_STORED DATA_.
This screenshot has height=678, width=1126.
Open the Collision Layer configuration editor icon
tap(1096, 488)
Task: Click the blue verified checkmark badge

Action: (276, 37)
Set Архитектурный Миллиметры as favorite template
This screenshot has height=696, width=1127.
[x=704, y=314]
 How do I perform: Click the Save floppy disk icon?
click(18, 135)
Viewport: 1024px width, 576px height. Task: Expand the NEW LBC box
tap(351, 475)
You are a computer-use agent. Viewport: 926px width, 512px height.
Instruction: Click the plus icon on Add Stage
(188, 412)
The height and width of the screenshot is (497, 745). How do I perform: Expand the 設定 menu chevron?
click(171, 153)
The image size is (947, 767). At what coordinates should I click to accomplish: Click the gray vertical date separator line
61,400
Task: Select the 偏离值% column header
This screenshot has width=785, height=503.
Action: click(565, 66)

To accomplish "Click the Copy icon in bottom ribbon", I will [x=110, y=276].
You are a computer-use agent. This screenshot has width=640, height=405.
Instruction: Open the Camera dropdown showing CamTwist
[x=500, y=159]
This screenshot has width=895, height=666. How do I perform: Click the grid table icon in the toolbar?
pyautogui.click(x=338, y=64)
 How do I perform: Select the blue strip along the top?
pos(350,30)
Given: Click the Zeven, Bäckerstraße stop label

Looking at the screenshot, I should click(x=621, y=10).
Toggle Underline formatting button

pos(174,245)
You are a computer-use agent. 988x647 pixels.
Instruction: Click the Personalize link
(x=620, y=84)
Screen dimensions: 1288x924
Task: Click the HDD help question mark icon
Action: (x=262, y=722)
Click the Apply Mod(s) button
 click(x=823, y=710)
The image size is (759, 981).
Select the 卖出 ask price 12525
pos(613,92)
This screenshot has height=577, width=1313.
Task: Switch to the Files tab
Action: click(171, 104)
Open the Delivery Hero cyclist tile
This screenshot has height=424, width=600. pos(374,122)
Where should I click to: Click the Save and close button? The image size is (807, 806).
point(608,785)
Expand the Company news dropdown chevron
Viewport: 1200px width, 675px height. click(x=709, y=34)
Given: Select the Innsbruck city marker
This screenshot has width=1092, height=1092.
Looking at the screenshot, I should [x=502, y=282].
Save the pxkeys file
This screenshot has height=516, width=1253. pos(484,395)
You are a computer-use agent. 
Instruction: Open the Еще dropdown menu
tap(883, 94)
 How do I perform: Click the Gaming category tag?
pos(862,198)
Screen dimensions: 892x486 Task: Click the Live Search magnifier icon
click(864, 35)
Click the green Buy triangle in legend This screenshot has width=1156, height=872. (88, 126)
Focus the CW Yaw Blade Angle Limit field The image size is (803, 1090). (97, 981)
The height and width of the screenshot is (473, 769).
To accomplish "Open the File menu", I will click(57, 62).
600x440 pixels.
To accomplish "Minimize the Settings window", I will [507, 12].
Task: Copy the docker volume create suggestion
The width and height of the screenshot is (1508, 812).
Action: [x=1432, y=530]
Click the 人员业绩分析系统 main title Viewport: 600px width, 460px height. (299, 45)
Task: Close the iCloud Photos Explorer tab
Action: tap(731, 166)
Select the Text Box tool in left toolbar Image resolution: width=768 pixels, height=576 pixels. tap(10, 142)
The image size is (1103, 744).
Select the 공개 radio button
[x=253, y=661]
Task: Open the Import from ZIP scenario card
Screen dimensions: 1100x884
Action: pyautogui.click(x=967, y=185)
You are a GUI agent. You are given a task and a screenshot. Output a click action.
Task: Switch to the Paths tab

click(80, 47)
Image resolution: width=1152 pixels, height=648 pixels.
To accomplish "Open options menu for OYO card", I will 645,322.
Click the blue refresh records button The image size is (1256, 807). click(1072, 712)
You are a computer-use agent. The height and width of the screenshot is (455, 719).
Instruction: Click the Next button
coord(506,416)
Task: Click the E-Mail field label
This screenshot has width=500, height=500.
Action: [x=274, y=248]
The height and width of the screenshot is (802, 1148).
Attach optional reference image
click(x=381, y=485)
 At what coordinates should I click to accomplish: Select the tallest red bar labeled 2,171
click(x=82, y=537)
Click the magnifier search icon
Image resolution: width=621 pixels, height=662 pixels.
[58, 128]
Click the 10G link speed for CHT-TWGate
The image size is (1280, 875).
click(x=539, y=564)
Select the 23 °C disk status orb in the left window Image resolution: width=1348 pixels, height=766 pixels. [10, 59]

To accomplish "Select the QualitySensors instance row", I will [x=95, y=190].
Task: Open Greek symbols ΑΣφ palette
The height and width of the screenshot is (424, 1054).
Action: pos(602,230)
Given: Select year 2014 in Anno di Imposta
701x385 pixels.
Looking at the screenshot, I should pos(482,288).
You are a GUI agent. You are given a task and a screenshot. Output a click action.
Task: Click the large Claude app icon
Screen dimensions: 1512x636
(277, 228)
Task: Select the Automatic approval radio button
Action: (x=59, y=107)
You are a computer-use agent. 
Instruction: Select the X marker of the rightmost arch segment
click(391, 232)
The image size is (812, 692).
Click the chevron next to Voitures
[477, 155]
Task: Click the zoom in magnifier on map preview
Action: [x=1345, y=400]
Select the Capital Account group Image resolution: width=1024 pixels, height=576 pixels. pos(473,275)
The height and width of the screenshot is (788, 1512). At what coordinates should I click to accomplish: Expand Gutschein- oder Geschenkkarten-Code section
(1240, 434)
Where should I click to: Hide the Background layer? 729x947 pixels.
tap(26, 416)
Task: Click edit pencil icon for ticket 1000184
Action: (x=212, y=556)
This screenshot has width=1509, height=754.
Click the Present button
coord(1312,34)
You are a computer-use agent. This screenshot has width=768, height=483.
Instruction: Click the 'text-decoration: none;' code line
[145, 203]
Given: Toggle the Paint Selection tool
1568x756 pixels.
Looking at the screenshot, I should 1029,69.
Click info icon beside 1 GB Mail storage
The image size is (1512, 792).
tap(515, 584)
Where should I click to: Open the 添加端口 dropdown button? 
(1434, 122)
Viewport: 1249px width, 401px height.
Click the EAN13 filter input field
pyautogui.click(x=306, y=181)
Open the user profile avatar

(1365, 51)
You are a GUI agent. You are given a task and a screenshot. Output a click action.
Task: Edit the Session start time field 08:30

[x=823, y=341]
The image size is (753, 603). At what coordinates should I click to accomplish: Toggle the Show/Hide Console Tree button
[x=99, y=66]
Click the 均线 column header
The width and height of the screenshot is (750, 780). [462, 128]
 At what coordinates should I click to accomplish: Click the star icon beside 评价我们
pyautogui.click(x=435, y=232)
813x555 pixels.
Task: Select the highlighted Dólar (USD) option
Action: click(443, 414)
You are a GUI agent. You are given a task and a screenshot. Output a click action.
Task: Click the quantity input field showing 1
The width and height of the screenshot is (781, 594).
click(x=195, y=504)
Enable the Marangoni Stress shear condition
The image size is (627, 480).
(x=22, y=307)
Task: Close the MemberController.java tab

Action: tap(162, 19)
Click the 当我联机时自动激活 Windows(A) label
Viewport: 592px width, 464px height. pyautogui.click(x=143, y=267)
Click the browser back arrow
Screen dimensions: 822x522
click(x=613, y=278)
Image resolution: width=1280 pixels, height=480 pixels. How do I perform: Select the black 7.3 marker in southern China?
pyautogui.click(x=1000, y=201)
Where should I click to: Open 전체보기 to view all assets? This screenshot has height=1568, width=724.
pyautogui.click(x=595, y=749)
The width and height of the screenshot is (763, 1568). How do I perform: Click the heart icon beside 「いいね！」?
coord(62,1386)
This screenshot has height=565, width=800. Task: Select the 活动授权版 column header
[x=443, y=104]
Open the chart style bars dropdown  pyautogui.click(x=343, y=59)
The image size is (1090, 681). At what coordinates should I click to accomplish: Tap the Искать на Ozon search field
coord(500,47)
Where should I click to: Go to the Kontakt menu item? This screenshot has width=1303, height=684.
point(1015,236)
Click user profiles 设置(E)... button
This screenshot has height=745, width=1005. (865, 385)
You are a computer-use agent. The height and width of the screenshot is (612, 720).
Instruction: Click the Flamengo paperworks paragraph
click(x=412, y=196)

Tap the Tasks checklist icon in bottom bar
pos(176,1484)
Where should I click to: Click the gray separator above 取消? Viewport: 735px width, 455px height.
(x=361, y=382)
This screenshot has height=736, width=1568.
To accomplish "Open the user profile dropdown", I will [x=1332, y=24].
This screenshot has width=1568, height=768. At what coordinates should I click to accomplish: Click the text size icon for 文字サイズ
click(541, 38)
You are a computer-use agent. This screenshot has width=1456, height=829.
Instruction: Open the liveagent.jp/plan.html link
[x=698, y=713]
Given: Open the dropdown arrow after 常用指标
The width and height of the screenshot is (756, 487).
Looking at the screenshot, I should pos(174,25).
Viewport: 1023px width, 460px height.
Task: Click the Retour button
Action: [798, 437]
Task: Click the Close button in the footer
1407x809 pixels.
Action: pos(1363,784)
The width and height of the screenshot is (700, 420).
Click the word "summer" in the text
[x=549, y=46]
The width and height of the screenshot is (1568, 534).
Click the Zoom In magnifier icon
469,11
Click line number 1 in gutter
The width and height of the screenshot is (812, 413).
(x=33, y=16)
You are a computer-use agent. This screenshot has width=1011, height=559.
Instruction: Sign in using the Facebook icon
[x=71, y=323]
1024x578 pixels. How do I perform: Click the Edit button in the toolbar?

_TASK INSTRUCTIONS_. In the records above, find the line with "How do I perform: Select the blue"; write out exactly that line and each one after it, stopping after the line with "The image size is (759, 981).".

_THE ANSWER_.
 How do I perform: Select the blue strip along the top?
pos(350,30)
Given: Click the Zeven, Bäckerstraße stop label

Looking at the screenshot, I should click(x=621, y=10).
Toggle Underline formatting button

pos(174,245)
You are a computer-use agent. 988x647 pixels.
Instruction: Click the Personalize link
(x=620, y=84)
Screen dimensions: 1288x924
Task: Click the HDD help question mark icon
Action: (x=262, y=722)
Click the Apply Mod(s) button
 click(x=823, y=710)
The image size is (759, 981).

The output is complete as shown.